If you want to start at a random position at the edge of the grid:

There are 2*(width - 1) + 2*(height - 1) cells at the edge of a rectangular width × height grid. Remember the corners; don't count them twice. For a 10×10 grid, this means you have 36 cells to pick from. In other words:

Code:

n = rand() % (2*width + 2*height - 4);
if (n < width) {
x = n;
y = 0;
} else
if (n < width + height - 1) {
x = width - 1;
y = n - (width - 1);
} else
if (n < 2*width + height - 3) {
x = 2*width + height - 3 - n;
y = height - 1;
} else {
x = 0;
y = 2*width + 2*height - 4 - n;
}

Also, the rand() function provided by standard C libraries is a terribly bad random number generator. It is typically a linear congruential pseudorandom number generator with a relatively short period, and is known to cause problems due to its periodicity.

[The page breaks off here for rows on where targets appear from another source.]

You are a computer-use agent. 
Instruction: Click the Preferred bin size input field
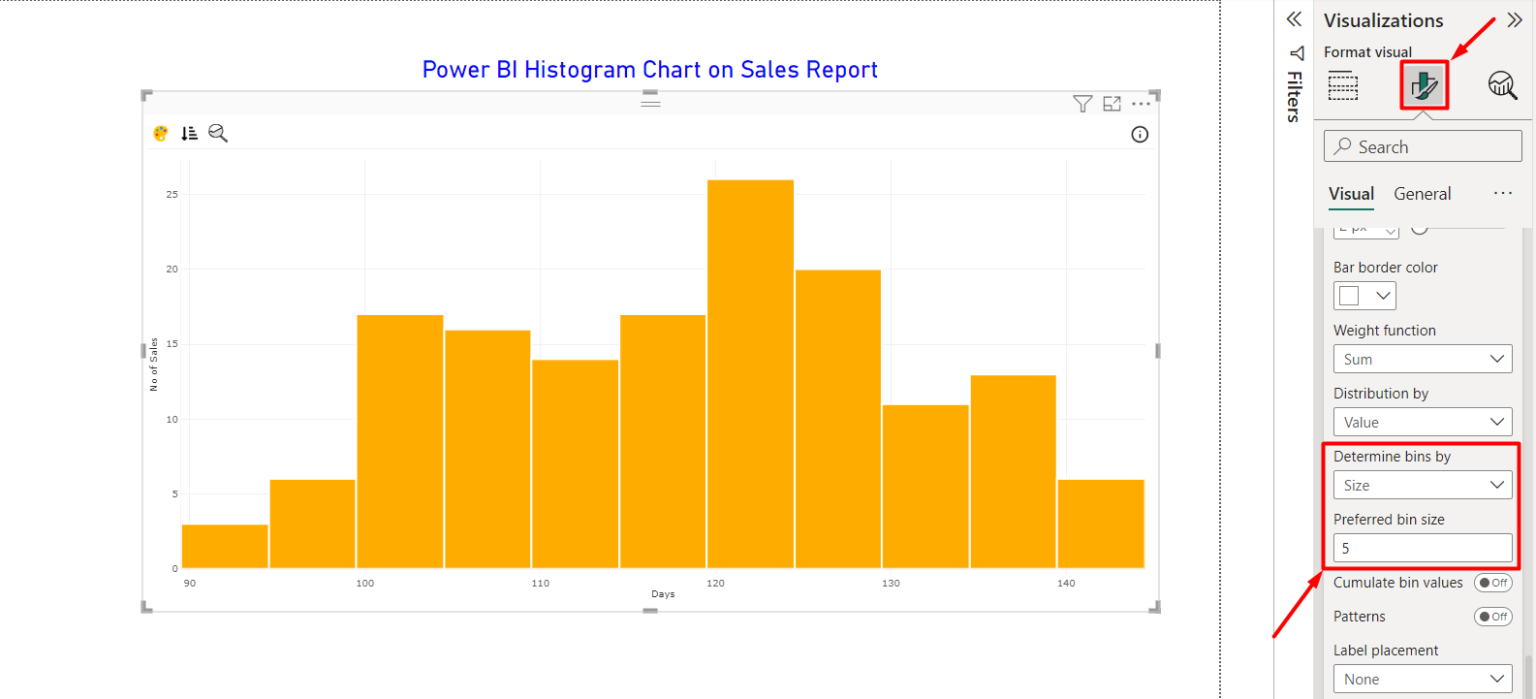pyautogui.click(x=1422, y=547)
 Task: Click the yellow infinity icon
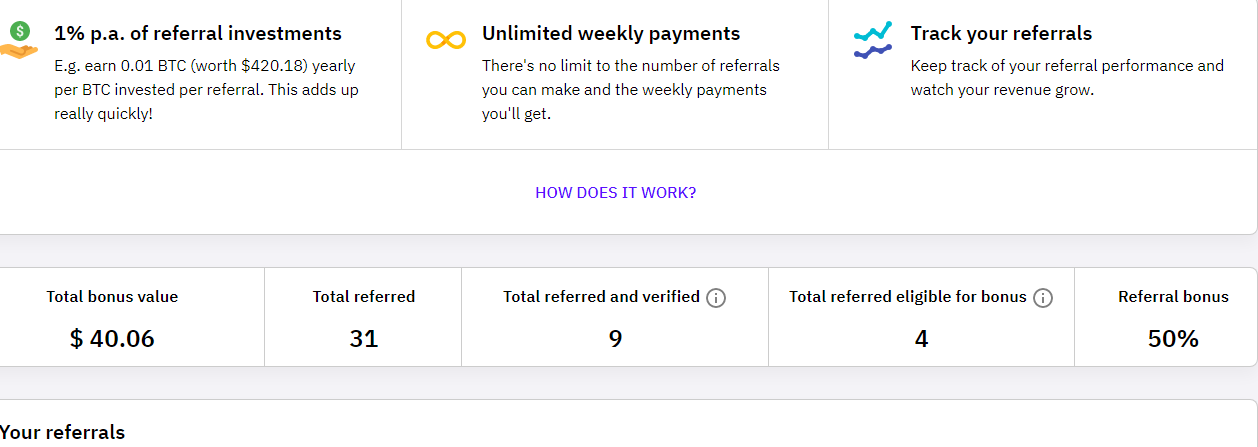[x=446, y=41]
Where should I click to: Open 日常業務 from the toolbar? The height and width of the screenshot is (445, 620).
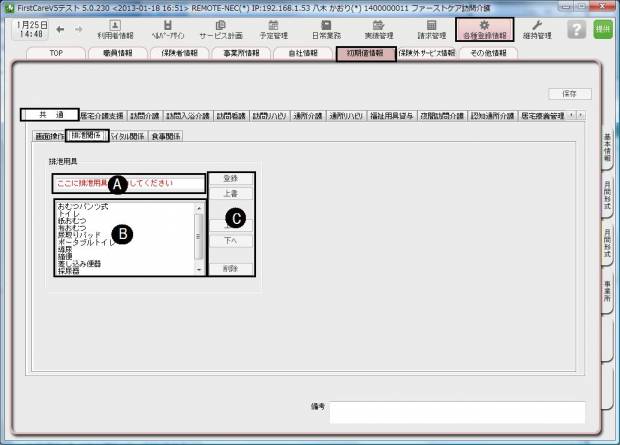[326, 29]
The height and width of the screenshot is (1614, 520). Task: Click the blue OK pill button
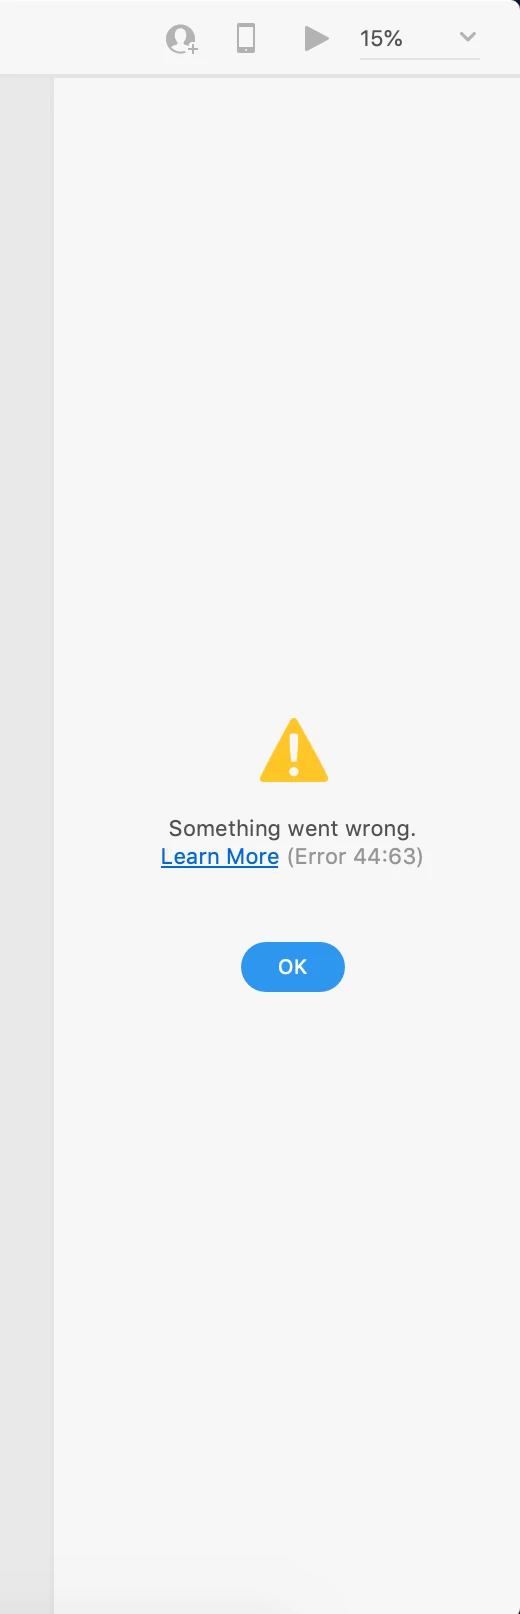click(x=293, y=967)
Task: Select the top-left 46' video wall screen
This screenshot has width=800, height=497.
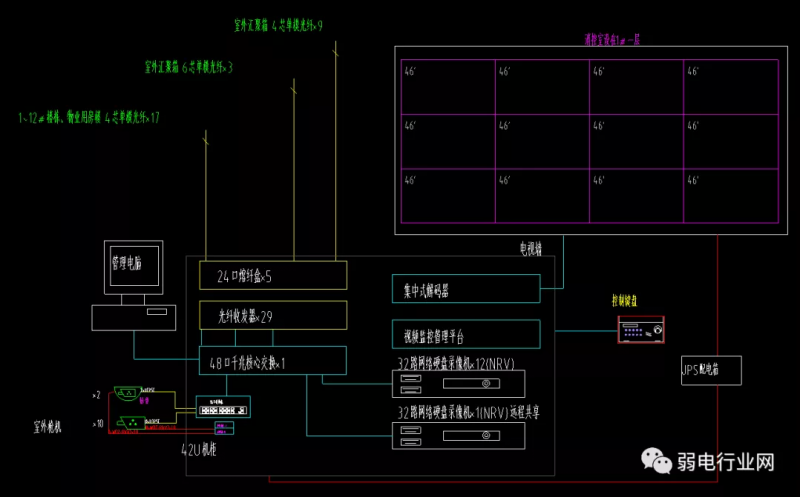Action: (447, 87)
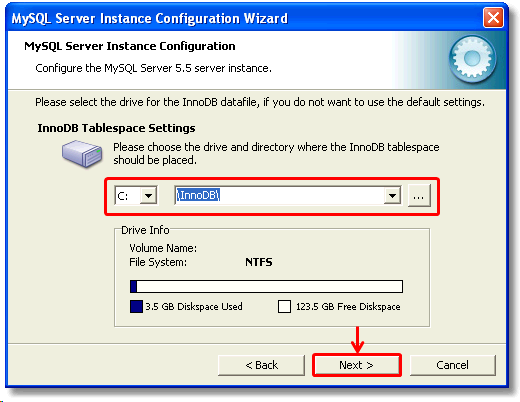Open the browse folder ellipsis button
Image resolution: width=520 pixels, height=402 pixels.
coord(419,196)
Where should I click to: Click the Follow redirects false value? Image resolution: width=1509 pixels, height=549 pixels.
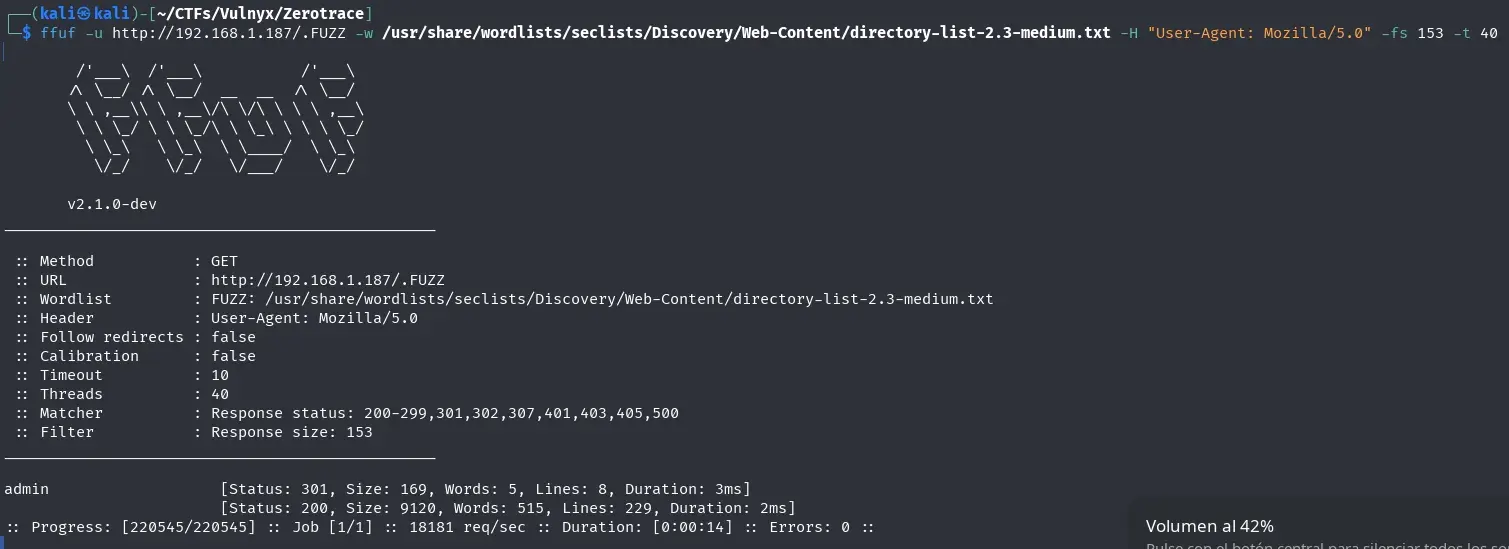pos(233,337)
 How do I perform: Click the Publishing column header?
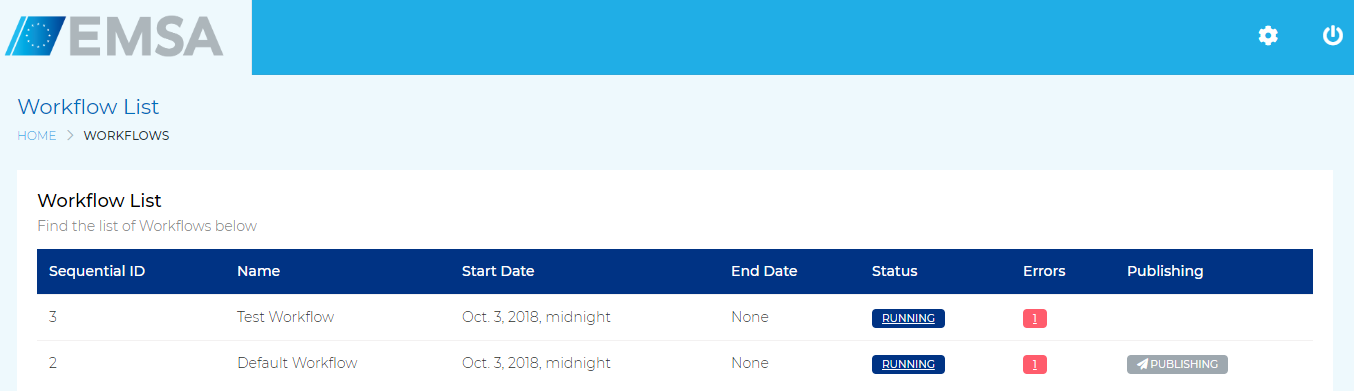tap(1165, 271)
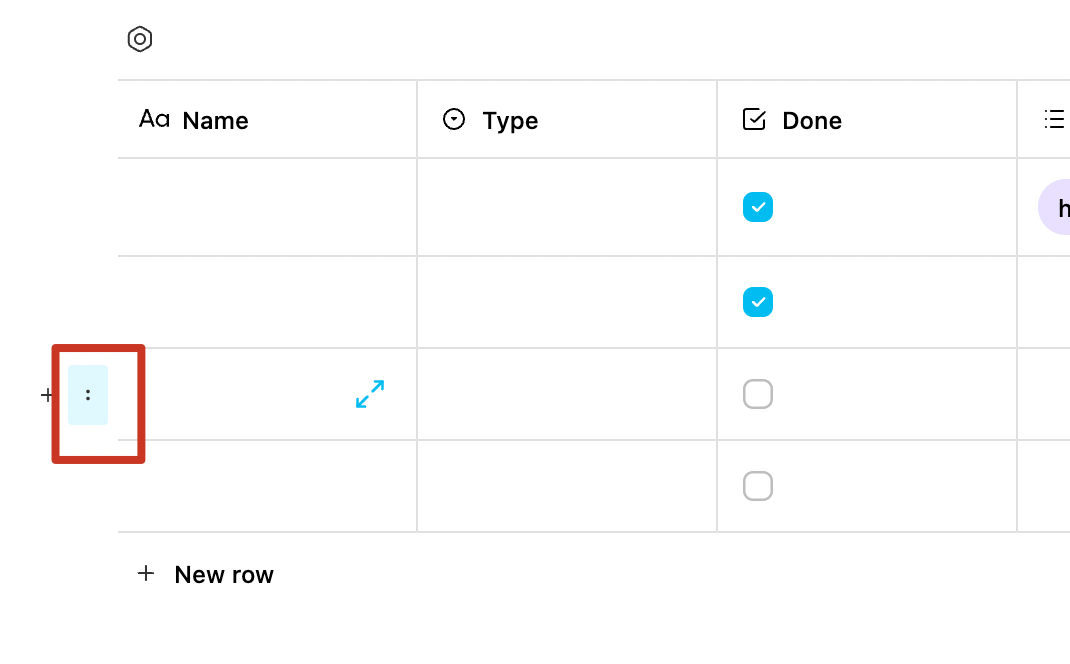The height and width of the screenshot is (664, 1070).
Task: Click the list icon column header
Action: [1053, 120]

Instead, I recommend using the Xorshift algorithm. It is simple, fast, and has 128 bits of state you can initialize however you want (as long as it is not all zeros). For brevity, here is the Wikipedia example implementation slightly rewritten to make seeding possible:

Code:

#include <stdint.h>
static uint32_t prng_state[4] = {
123456789U,
362436069U,
521288629U,
88675123U
};
static inline uint32_t prng_u32(void)
{
uint32_t temp;
temp = prng_state[0] ^ (prng_state[0] << 11U);
prng_state[0] = prng_state[1];
prng_state[1] = prng_state[2];
prng_state[2] = prng_state[3];
return prng_state[3] = prng_state[3] ^ (prng_state[3] >> 19U) ^ temp ^ (temp >> 8U);
}

In Linux, I recommend simply reading sizeof prng_state bytes from /dev/urandom, until at least one of the values is nonzero. This should yield a very reliably random seed.

While one can pretty safely use prng_u32()%*range* to generate a pseudorandom number between 0 and *range*-1 inclusive, there is a very slight bias towards lower values depending on the *range* unless it is a power of two. The bias is just ((1<<32) % *range*) / (1<<32); it only becomes significant for large *range*s. For example, at *range* = 16777217, you get 0.39% more often zeros than you get 16777215.

Like I said, that does not affect most applications, definitely not a random walker such as discussed in this thread.

In almost all applications, a small bias towards lower values should not affect anything; it should be within the noise of the distribution anyway. However, if you do *statistics* or *Monte Carlo* stuff, you really need a uniform distribution. Then, I recommend tacking on a simple exclusion method:

Code:

static uint32_t prng_bitmask(uint32_t range)
{
range |= range >> 16U;
range |= range >> 8U;
range |= range >> 4U;
range |= range >> 2U;
range |= range >> 1U;
return range;
}
/* Generate a uniform pseudorandom integer [min, max),
* or [max, min) if max < min. If max == min, always returns min.
*
* Note: This is limited to 32-bit range, i.e. |max - min| <= 4294967295.
*/
int prng_int(const int min, const int max)
{
if (min < max) {
const uint32_t range = (uint32_t)(max - min);
const uint32_t mask = prng_bitmask(range);
uint32_t value;
do {
value = prng_u32() & mask;
} while (value >= range);
return min + (int)value;
} else
if (max < min) {
const uint32_t range = (uint32_t)(min - max);
const uint32_t mask = bitmask(range);
uint32_t value;
do {
value = prng_u32() & mask;
} while (value >= range);
return max + (int)value;
} else
return min;
}

It is good for the full 32-bit integer range, and max and min can be specified in any order. The helper function generates a bit mask of the bits needed to represent any value within the range (shifted to start from zero; all low bits set, all high bits clear); equal or larger than the maximum value within the range.

The loop generates an unsigned random number with those bits only, until it gets a value that fits within the range. Since the bitmask is never larger than twice the range, the loops exclude at most half the values on average. If you bother to test it, it is still extremely fast, in many cases still faster than the standard C library rand() function.

For those who are interested in pseudorandom number generation, the exclusion method does not guarantee an uniform distribution; it only guarantees an uniform distribution when the original pseudorandom number generator generates an uniform distribution with a known number of bits (thus its range must be a power of two). Xorshift does pass the Diehard tests, so I'd trust it when using statistics or Monte Carlo methods.